**Requirement a**:
Copy out the blog entry below in full, keeping every word and mark unchanged.

Monday, June 14, 2010

"You're so vain, you probably think this facebook's about you, don't you, don't you..."

Ashley asked the question randomly as a Facebook post, "Are you always this soft spoken? Are you okay right now?" I believe it is lyric or movie quote, and it was certainly not for me... but I wanted to call her and cry over the line, free minutes for true words (compliments of Verizon Cellular), exchanged between Indiana and New York... "I'm not okay right now. I'm at a loss for words, can't type, can't read, can't say what I mean. I can't even call it soft spoken, that would be spoken at all... It's been happening for weeks now, I don't know where I am. I'm so glad someone can tell. "

But the phone sits untouched, speed dial number 3 remains unpressed, "Call Ash" not voice prompted, more words I can't find. The post sits now 37 minutes of dust covering it, and I didn't say a word.

I fall to lyrics myself, The Talking Heads have been playing in my head for these weeks...

"Some things can never be spoken
Some things cannot be pronounced"

Which is small comfort, but having the words for not having any words, I'll take even that for now. It's a look across the room, a smell that reminds you of something... it's not articulate or even interesting to anyone but me, but there's a sensation, and that at least, is something.

Tonight, I plucked my eyebrows, scrubbed my face, and colored my hair. It's a painstakingly precise ritual, both punishing and satisfying in equal parts. I am killing myself to live attractively so often, the shoes that make the feet bleed come out more often in these waves of pensive quiet, the brows become wire thin, the posture creates aches where the shoulders meet the neck with it's rigid perfection. Every outward fiber of me screams when I fall so mute, but it screams the wrong way, the wrong words. "Look at me" and "Do you see" are not unalike, but are not, by any stretch, the same.

**Dataset content**:
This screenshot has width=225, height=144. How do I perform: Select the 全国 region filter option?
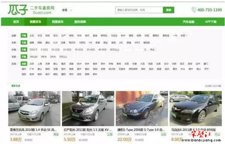click(x=24, y=64)
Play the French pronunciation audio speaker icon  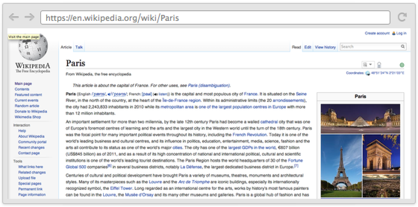155,94
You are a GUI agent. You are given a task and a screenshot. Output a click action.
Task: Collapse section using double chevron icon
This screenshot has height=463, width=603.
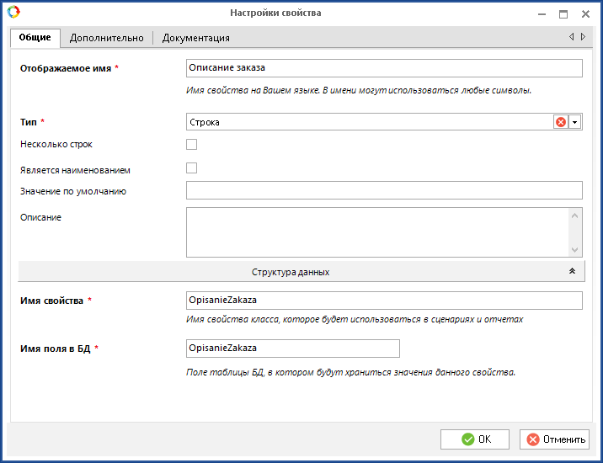572,272
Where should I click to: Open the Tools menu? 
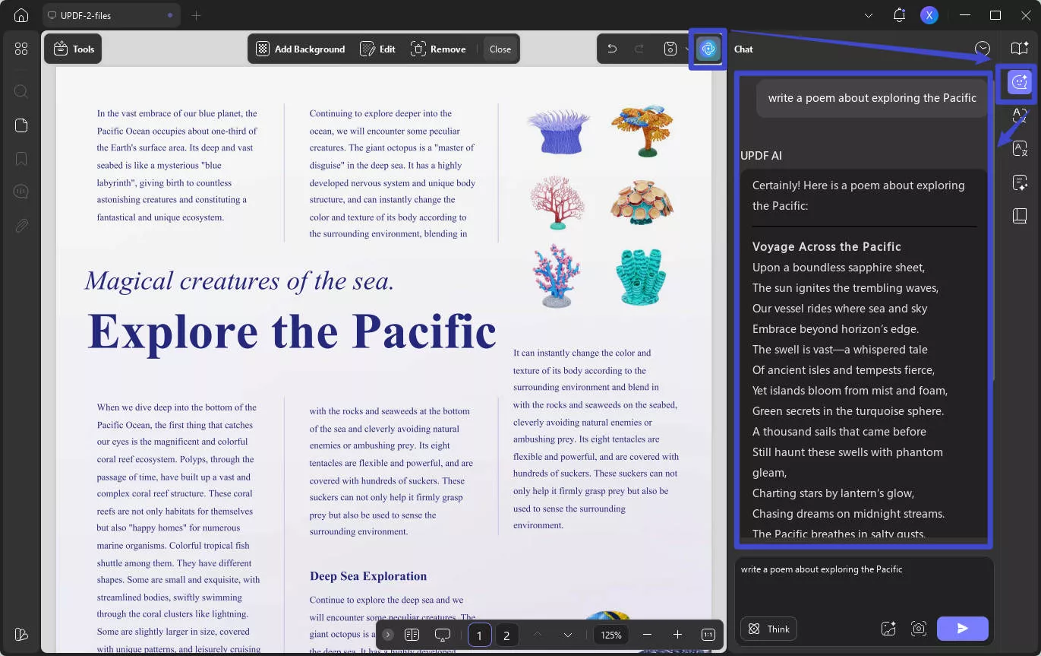point(73,48)
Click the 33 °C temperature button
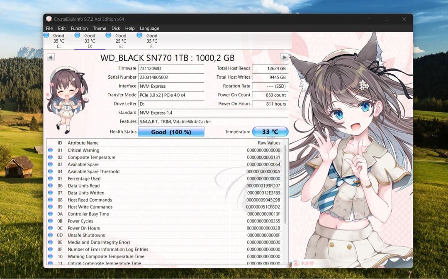 (270, 132)
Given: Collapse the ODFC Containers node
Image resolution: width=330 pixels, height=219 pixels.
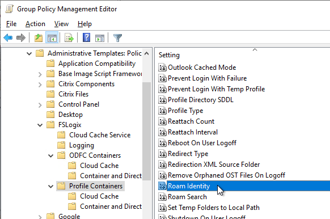Looking at the screenshot, I should 50,156.
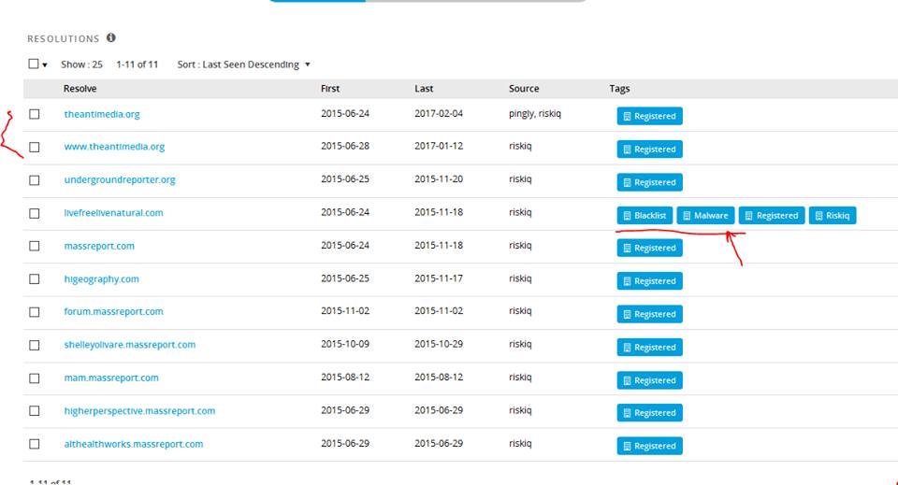The width and height of the screenshot is (898, 485).
Task: Click the Registered tag for undergroundreporter.org
Action: tap(649, 182)
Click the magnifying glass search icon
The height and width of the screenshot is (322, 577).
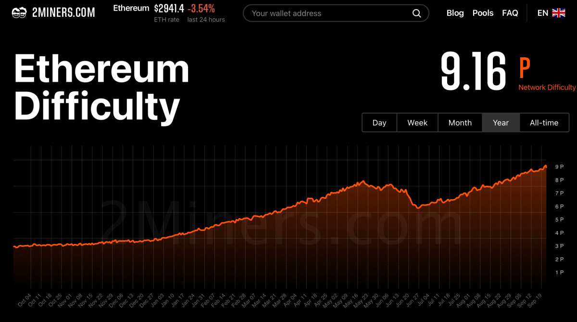click(x=416, y=13)
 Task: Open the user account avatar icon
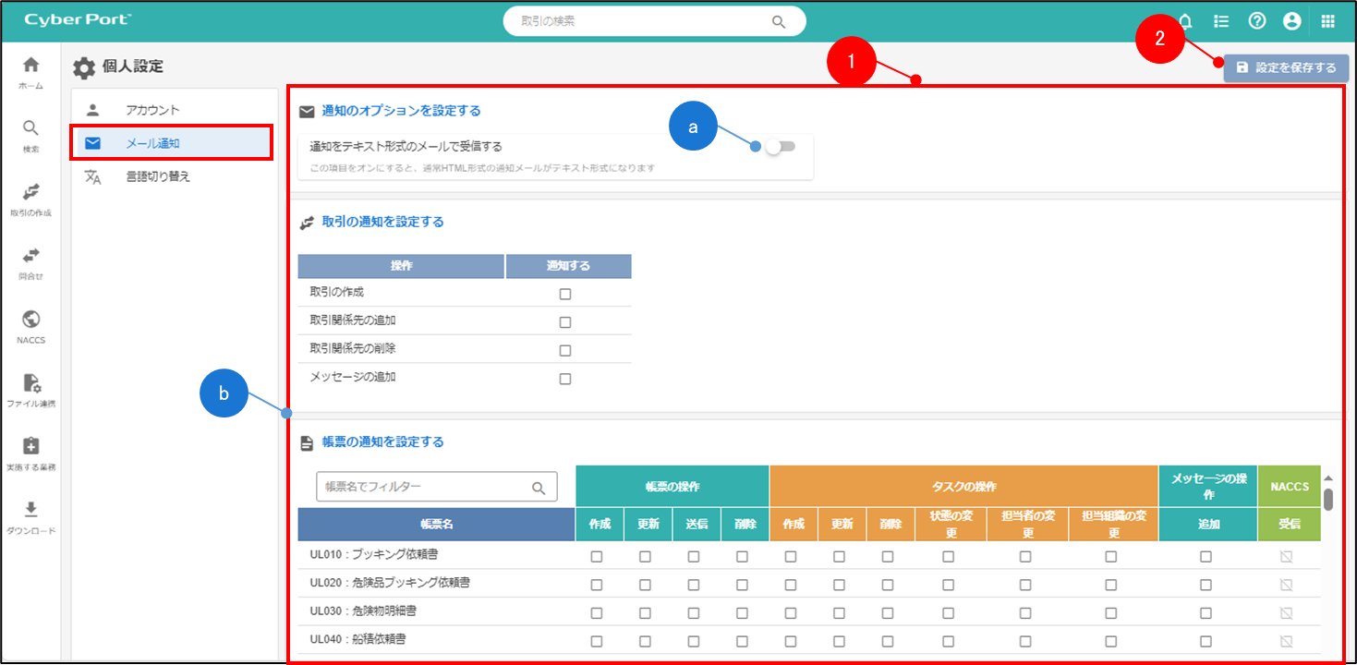coord(1291,21)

**Requirement b**:
From the records, give back unchanged the part that opens with the line containing "You are a GUI" and runs through the last line of the records, both ends included. Omit the pictures.

**Written response a**:
Monday, June 14, 2010

"You're so vain, you probably think this facebook's about you, don't you, don't you..."

Ashley asked the question randomly as a Facebook post, "Are you always this soft spoken? Are you okay right now?" I believe it is lyric or movie quote, and it was certainly not for me... but I wanted to call her and cry over the line, free minutes for true words (compliments of Verizon Cellular), exchanged between Indiana and New York... "I'm not okay right now. I'm at a loss for words, can't type, can't read, can't say what I mean. I can't even call it soft spoken, that would be spoken at all... It's been happening for weeks now, I don't know where I am. I'm so glad someone can tell. "

But the phone sits untouched, speed dial number 3 remains unpressed, "Call Ash" not voice prompted, more words I can't find. The post sits now 37 minutes of dust covering it, and I didn't say a word.

I fall to lyrics myself, The Talking Heads have been playing in my head for these weeks...

"Some things can never be spoken
Some things cannot be pronounced"

Which is small comfort, but having the words for not having any words, I'll take even that for now. It's a look across the room, a smell that reminds you of something... it's not articulate or even interesting to anyone but me, but there's a sensation, and that at least, is something.

Tonight, I plucked my eyebrows, scrubbed my face, and colored my hair. It's a painstakingly precise ritual, both punishing and satisfying in equal parts. I am killing myself to live attractively so often, the shoes that make the feet bleed come out more often in these waves of pensive quiet, the brows become wire thin, the posture creates aches where the shoulders meet the neck with it's rigid perfection. Every outward fiber of me screams when I fall so mute, but it screams the wrong way, the wrong words. "Look at me" and "Do you see" are not unalike, but are not, by any stretch, the same.

**Written response b**:
You are a GUI agent. You are given a task and a screenshot. Output a click action.
Task: Collapse section using double chevron icon
This screenshot has height=463, width=603.
572,272
Where should I click to: Open the Tools menu? 
point(73,48)
Click the 33 °C temperature button
 (270, 132)
Given: Collapse the ODFC Containers node
Image resolution: width=330 pixels, height=219 pixels.
Looking at the screenshot, I should 50,156.
The width and height of the screenshot is (898, 485).
Task: Click the Registered tag for undergroundreporter.org
Action: tap(649, 182)
Click the magnifying glass search icon
The height and width of the screenshot is (322, 577).
click(x=416, y=13)
 Task: Open the user account avatar icon
coord(1291,21)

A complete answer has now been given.